** Data provided **

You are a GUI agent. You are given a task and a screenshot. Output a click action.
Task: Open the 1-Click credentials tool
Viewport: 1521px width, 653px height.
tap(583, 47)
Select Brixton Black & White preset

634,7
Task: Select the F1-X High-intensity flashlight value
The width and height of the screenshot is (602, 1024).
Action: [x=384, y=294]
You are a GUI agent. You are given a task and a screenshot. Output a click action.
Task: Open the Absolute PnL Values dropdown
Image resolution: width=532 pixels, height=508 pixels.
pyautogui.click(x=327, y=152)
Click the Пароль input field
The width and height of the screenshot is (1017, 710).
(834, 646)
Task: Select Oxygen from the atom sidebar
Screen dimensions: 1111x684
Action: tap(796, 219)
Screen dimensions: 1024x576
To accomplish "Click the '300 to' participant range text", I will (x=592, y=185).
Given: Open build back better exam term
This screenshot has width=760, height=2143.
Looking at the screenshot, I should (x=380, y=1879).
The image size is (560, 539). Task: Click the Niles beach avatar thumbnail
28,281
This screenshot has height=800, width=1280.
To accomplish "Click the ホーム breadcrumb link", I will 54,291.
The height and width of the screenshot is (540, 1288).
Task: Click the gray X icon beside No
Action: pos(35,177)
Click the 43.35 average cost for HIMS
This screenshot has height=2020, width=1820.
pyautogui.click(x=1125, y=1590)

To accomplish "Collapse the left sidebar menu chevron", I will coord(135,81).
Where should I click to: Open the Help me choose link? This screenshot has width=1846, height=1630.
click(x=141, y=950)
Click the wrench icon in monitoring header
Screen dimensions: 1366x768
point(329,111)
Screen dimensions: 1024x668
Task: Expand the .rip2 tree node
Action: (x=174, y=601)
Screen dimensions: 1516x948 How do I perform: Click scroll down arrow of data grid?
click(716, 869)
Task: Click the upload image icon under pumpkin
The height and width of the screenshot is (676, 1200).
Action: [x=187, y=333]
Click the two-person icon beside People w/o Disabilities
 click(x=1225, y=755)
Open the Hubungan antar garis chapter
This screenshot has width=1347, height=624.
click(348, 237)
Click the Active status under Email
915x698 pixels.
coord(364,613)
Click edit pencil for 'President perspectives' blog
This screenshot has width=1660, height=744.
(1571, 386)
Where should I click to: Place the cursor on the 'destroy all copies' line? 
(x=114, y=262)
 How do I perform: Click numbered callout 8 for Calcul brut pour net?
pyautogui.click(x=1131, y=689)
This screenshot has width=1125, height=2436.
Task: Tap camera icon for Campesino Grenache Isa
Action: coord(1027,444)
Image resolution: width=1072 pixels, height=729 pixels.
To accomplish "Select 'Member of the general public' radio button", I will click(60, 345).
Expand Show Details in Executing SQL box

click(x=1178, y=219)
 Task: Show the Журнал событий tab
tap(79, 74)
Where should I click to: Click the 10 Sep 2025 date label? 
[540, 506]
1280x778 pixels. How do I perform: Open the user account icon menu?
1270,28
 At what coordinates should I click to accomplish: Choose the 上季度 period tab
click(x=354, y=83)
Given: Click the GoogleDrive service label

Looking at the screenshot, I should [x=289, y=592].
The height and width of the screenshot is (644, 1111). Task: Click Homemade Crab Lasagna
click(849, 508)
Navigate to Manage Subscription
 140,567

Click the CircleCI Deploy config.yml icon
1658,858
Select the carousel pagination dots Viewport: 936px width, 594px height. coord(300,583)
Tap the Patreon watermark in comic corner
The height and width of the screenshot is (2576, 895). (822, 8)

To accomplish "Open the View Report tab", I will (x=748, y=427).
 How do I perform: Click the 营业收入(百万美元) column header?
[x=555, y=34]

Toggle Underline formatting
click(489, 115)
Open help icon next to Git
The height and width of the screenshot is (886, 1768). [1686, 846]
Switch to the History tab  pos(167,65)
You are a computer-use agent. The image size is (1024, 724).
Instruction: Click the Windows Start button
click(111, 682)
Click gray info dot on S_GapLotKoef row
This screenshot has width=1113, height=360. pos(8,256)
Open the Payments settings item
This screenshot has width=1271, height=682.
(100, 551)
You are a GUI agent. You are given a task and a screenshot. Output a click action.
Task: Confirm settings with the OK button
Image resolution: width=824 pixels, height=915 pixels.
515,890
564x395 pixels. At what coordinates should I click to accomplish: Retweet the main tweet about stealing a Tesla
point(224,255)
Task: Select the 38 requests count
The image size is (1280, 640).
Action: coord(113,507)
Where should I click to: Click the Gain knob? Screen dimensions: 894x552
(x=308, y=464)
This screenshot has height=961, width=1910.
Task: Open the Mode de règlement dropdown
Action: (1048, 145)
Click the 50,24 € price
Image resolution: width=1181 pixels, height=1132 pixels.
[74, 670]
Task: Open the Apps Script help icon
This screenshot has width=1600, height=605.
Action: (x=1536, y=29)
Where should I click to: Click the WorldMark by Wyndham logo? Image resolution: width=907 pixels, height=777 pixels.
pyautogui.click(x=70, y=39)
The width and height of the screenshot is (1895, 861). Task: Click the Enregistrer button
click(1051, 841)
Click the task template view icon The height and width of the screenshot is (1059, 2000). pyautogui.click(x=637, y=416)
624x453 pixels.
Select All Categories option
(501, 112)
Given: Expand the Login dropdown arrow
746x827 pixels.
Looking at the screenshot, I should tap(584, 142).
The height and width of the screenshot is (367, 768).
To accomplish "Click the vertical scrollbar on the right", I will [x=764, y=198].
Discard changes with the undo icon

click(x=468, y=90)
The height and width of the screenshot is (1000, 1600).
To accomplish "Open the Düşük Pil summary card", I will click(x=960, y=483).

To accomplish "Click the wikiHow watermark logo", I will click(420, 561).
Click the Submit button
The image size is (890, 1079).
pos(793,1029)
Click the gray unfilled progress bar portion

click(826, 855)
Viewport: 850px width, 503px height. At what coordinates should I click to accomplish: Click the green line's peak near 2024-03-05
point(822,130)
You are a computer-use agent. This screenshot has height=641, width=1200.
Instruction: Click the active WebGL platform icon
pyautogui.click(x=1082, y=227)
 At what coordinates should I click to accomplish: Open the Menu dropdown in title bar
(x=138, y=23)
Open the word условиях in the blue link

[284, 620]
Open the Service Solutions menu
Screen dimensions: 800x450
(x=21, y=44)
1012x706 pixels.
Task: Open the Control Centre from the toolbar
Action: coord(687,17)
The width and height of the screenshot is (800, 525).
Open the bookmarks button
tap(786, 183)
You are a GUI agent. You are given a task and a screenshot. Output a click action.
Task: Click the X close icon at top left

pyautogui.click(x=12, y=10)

** Work task **
Every line of the data above should be reproduced word for word.

** Task output **
You are a GUI agent. You are given a task and a screenshot. Output a click action.
Task: Open the 1-Click credentials tool
Viewport: 1521px width, 653px height.
tap(583, 47)
Select Brixton Black & White preset

634,7
Task: Select the F1-X High-intensity flashlight value
The width and height of the screenshot is (602, 1024).
Action: [x=384, y=294]
You are a GUI agent. You are given a task and a screenshot. Output a click action.
Task: Open the Absolute PnL Values dropdown
Image resolution: width=532 pixels, height=508 pixels.
pyautogui.click(x=327, y=152)
Click the Пароль input field
The width and height of the screenshot is (1017, 710).
(834, 646)
Task: Select Oxygen from the atom sidebar
Screen dimensions: 1111x684
Action: tap(796, 219)
Screen dimensions: 1024x576
To accomplish "Click the '300 to' participant range text", I will (x=592, y=185).
Given: Open build back better exam term
This screenshot has width=760, height=2143.
Looking at the screenshot, I should (x=380, y=1879).
The image size is (560, 539). Task: Click the Niles beach avatar thumbnail
28,281
This screenshot has height=800, width=1280.
To accomplish "Click the ホーム breadcrumb link", I will 54,291.
The height and width of the screenshot is (540, 1288).
Task: Click the gray X icon beside No
Action: pos(35,177)
Click the 43.35 average cost for HIMS
This screenshot has height=2020, width=1820.
pyautogui.click(x=1125, y=1590)

To accomplish "Collapse the left sidebar menu chevron", I will coord(135,81).
Where should I click to: Open the Help me choose link? This screenshot has width=1846, height=1630.
click(x=141, y=950)
Click the wrench icon in monitoring header
Screen dimensions: 1366x768
point(329,111)
Screen dimensions: 1024x668
Task: Expand the .rip2 tree node
Action: (x=174, y=601)
Screen dimensions: 1516x948 How do I perform: Click scroll down arrow of data grid?
click(716, 869)
Task: Click the upload image icon under pumpkin
The height and width of the screenshot is (676, 1200).
Action: [x=187, y=333]
Click the two-person icon beside People w/o Disabilities
 click(x=1225, y=755)
Open the Hubungan antar garis chapter
This screenshot has width=1347, height=624.
click(348, 237)
Click the Active status under Email
915x698 pixels.
coord(364,613)
Click edit pencil for 'President perspectives' blog
This screenshot has width=1660, height=744.
(1571, 386)
Where should I click to: Place the cursor on the 'destroy all copies' line? 
(x=114, y=262)
 How do I perform: Click numbered callout 8 for Calcul brut pour net?
pyautogui.click(x=1131, y=689)
This screenshot has width=1125, height=2436.
Task: Tap camera icon for Campesino Grenache Isa
Action: coord(1027,444)
Image resolution: width=1072 pixels, height=729 pixels.
To accomplish "Select 'Member of the general public' radio button", I will click(60, 345).
Expand Show Details in Executing SQL box

click(x=1178, y=219)
 Task: Show the Журнал событий tab
tap(79, 74)
Where should I click to: Click the 10 Sep 2025 date label? 
[540, 506]
1280x778 pixels. How do I perform: Open the user account icon menu?
1270,28
 At what coordinates should I click to accomplish: Choose the 上季度 period tab
click(x=354, y=83)
Given: Click the GoogleDrive service label

Looking at the screenshot, I should [x=289, y=592].
The height and width of the screenshot is (644, 1111). Task: Click Homemade Crab Lasagna
click(849, 508)
Navigate to Manage Subscription
 140,567

Click the CircleCI Deploy config.yml icon
1658,858
Select the carousel pagination dots Viewport: 936px width, 594px height. coord(300,583)
Tap the Patreon watermark in comic corner
The height and width of the screenshot is (2576, 895). (822, 8)

To accomplish "Open the View Report tab", I will (x=748, y=427).
 How do I perform: Click the 营业收入(百万美元) column header?
[x=555, y=34]

Toggle Underline formatting
click(489, 115)
Open help icon next to Git
The height and width of the screenshot is (886, 1768). [1686, 846]
Switch to the History tab  pos(167,65)
You are a computer-use agent. The image size is (1024, 724).
Instruction: Click the Windows Start button
click(111, 682)
Click gray info dot on S_GapLotKoef row
This screenshot has width=1113, height=360. pos(8,256)
Open the Payments settings item
This screenshot has width=1271, height=682.
(100, 551)
You are a GUI agent. You are given a task and a screenshot. Output a click action.
Task: Confirm settings with the OK button
Image resolution: width=824 pixels, height=915 pixels.
515,890
564x395 pixels. At what coordinates should I click to accomplish: Retweet the main tweet about stealing a Tesla
point(224,255)
Task: Select the 38 requests count
The image size is (1280, 640).
Action: coord(113,507)
Where should I click to: Click the Gain knob? Screen dimensions: 894x552
(x=308, y=464)
This screenshot has height=961, width=1910.
Task: Open the Mode de règlement dropdown
Action: (1048, 145)
Click the 50,24 € price
Image resolution: width=1181 pixels, height=1132 pixels.
[74, 670]
Task: Open the Apps Script help icon
This screenshot has width=1600, height=605.
Action: (x=1536, y=29)
Where should I click to: Click the WorldMark by Wyndham logo? Image resolution: width=907 pixels, height=777 pixels.
pyautogui.click(x=70, y=39)
The width and height of the screenshot is (1895, 861). Task: Click the Enregistrer button
click(1051, 841)
Click the task template view icon The height and width of the screenshot is (1059, 2000). pyautogui.click(x=637, y=416)
624x453 pixels.
Select All Categories option
(501, 112)
Given: Expand the Login dropdown arrow
746x827 pixels.
Looking at the screenshot, I should tap(584, 142).
The height and width of the screenshot is (367, 768).
To accomplish "Click the vertical scrollbar on the right", I will [x=764, y=198].
Discard changes with the undo icon

click(x=468, y=90)
The height and width of the screenshot is (1000, 1600).
To accomplish "Open the Düşük Pil summary card", I will click(x=960, y=483).

To accomplish "Click the wikiHow watermark logo", I will click(420, 561).
Click the Submit button
The image size is (890, 1079).
pos(793,1029)
Click the gray unfilled progress bar portion

click(826, 855)
Viewport: 850px width, 503px height. At what coordinates should I click to accomplish: Click the green line's peak near 2024-03-05
point(822,130)
You are a computer-use agent. This screenshot has height=641, width=1200.
Instruction: Click the active WebGL platform icon
pyautogui.click(x=1082, y=227)
 At what coordinates should I click to accomplish: Open the Menu dropdown in title bar
(x=138, y=23)
Open the word условиях in the blue link

[284, 620]
Open the Service Solutions menu
Screen dimensions: 800x450
(x=21, y=44)
1012x706 pixels.
Task: Open the Control Centre from the toolbar
Action: coord(687,17)
The width and height of the screenshot is (800, 525).
Open the bookmarks button
tap(786, 183)
You are a GUI agent. You are given a task and a screenshot. Output a click action.
Task: Click the X close icon at top left

pyautogui.click(x=12, y=10)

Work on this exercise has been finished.